OsideGirl -> RE: Funny Messages from the "Other Side" (2/25/2013 12:59:34 PM)

He's definitely more than just a pretty face....




TheLilSquaw -> RE: Funny Messages from the "Other Side" (2/25/2013 1:05:22 PM)

A guy emailed me asking me to do a session with him, where I forced him to eat rotten, rancid food.




Toysinbabeland -> RE: Funny Messages from the "Other Side" (2/25/2013 1:09:46 PM)


quote:

ORIGINAL: TheLilSquaw

A guy emailed me asking me to do a session with him, where I forced him to eat rotten, rancid food.



So bring him to a tgifridays




TheLilSquaw -> RE: Funny Messages from the "Other Side" (2/25/2013 1:12:09 PM)


quote:

ORIGINAL: Toysinbabeland


quote:

ORIGINAL: TheLilSquaw

A guy emailed me asking me to do a session with him, where I forced him to eat rotten, rancid food.



So bring him to a tgifridays



I asked him if he thought about the health risk of eating rancid, spoiled food and the legal risks I could be taking. He never answered me.

I saw a documentary on a guy not long ago who only ate rancid meat, he said it cured his cancer.




Phoenixpower -> RE: Funny Messages from the "Other Side" (2/25/2013 1:52:48 PM)
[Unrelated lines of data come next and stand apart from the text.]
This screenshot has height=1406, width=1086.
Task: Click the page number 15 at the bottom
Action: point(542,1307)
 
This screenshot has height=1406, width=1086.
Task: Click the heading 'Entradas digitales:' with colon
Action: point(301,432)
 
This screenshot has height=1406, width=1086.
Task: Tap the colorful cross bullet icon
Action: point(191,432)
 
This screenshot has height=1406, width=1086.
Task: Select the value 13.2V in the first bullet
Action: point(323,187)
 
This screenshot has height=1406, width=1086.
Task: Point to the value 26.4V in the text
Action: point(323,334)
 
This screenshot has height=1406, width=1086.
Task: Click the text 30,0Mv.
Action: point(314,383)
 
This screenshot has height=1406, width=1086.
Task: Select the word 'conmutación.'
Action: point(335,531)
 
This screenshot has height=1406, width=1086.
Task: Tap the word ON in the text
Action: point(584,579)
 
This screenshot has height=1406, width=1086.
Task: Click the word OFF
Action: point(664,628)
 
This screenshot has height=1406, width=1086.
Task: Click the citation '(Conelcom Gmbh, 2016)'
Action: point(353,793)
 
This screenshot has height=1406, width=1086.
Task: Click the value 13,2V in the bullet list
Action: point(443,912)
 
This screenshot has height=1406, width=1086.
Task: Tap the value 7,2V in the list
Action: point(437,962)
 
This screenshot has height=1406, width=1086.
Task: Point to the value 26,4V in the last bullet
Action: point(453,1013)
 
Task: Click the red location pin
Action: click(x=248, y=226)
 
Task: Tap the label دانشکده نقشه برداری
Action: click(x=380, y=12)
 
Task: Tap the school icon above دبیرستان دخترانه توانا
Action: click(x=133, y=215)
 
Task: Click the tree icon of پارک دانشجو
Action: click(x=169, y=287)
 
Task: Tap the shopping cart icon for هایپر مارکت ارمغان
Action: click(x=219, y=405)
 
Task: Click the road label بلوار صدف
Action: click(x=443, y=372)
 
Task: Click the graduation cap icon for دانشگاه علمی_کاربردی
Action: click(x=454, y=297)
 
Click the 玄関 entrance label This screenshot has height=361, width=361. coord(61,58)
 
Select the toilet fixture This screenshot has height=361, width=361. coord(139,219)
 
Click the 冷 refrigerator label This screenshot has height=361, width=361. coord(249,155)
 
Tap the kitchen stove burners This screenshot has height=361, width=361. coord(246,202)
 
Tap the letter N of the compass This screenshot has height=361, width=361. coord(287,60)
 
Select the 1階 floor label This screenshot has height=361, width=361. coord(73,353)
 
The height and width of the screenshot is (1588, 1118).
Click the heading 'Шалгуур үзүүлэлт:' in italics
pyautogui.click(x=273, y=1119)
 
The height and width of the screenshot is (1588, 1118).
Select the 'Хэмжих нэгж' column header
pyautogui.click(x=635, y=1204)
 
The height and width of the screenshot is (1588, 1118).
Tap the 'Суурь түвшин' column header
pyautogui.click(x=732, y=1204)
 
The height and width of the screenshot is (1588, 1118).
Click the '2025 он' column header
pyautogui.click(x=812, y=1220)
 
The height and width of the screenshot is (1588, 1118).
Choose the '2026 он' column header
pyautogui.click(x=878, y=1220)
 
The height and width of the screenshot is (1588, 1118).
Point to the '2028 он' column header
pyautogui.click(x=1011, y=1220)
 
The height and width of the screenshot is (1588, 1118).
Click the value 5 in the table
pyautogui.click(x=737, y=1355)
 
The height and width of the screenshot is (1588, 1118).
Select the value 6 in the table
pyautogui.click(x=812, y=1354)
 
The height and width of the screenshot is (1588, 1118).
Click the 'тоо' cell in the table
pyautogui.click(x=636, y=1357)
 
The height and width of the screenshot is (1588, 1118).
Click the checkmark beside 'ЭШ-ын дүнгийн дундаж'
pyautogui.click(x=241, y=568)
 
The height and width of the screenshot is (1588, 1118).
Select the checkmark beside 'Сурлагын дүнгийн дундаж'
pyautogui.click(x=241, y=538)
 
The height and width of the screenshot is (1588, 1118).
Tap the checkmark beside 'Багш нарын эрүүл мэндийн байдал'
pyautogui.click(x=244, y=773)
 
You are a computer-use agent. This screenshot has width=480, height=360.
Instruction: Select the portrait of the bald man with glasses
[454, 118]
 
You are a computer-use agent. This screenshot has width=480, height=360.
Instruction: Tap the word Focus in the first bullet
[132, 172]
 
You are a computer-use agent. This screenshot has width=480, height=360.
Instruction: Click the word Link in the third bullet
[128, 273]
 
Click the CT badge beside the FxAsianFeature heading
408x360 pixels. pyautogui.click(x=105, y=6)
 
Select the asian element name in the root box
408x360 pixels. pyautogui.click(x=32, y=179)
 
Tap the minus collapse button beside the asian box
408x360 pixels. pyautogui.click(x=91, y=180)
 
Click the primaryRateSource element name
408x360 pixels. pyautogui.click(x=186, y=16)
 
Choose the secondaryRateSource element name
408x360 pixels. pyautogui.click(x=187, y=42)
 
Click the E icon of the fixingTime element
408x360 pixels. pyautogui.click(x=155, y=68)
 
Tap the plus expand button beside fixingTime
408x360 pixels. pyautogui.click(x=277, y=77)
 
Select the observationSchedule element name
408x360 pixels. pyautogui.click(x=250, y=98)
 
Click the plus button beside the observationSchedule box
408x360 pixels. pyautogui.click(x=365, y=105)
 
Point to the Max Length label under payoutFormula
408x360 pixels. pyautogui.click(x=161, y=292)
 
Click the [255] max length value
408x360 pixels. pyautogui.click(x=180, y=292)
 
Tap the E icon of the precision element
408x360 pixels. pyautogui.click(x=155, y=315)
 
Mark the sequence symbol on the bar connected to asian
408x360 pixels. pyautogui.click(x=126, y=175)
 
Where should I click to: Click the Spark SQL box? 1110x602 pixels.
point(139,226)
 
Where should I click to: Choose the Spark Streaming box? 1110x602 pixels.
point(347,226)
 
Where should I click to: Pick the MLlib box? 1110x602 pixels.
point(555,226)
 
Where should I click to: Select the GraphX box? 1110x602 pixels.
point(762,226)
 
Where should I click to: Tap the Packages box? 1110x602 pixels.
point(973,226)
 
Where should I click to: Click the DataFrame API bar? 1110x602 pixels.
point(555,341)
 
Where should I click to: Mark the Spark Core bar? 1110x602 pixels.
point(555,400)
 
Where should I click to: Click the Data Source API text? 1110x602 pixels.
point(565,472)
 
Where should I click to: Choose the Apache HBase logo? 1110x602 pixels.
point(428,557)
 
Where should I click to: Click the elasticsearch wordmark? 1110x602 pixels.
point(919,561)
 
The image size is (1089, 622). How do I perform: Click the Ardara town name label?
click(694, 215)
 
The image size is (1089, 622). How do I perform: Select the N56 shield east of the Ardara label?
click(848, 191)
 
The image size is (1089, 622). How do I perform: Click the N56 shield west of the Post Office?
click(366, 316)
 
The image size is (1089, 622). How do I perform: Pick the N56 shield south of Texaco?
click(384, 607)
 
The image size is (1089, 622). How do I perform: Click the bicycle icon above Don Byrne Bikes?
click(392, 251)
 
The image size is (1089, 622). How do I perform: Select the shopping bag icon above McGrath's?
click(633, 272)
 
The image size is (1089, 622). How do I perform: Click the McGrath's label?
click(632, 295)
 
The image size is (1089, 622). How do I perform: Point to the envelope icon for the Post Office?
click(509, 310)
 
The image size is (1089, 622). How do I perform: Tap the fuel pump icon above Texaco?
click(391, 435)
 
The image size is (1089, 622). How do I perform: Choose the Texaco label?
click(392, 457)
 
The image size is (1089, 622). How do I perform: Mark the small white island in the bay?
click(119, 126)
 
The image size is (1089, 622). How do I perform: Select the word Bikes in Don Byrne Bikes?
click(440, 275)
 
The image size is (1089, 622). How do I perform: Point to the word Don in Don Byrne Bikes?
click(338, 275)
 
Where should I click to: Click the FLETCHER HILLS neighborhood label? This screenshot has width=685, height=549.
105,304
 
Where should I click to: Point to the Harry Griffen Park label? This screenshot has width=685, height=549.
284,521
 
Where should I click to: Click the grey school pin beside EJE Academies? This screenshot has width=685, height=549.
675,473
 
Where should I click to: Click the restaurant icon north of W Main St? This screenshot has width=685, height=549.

Recently a guy wrote: "Guess who's coming to Munich..... Any recommendations? Places to go.... things to see?"

I went to the mirror and double checked if I somehow did not realise that I changed into a travel information book[8|]

Anyhow...I told him that I am not from this area and that I will soon be moving out of here again (which is very likely to be the case) so that I cant help him....

jeeeeesh....should have just sent him a link from amazon with a book about munich[8|]




MysticFireTopaz -> RE: Funny Messages from the "Other Side" (2/27/2013 9:52:24 PM)

Just received this gem:

Hello, Your profile is compelling...I have a very serious ass fetish and need to be dominated by an older, more mature woman. If you have a need or desire for a regular, serious sub, who will deep worship your ass every time we get together, along with whatever else you would like, then let us talk more seriously. If there is a connection and chemistry there, I can figure out a way to make this happen. If not, I apologize for having bothered you. Either way, I wish you the best... Respectfully, <name removed to protect the clueless>

Looked at his profile and I am only two years older than he is! Well, I suppose that meets the definition of "older," LOL. Regarding the "more mature" part, if he means more mature than him, that would probably be a true statement.

He also evidently can't read, because he missed the part that says I'm not looking right now, and when I am looking, will only consider someone within 100 miles of me.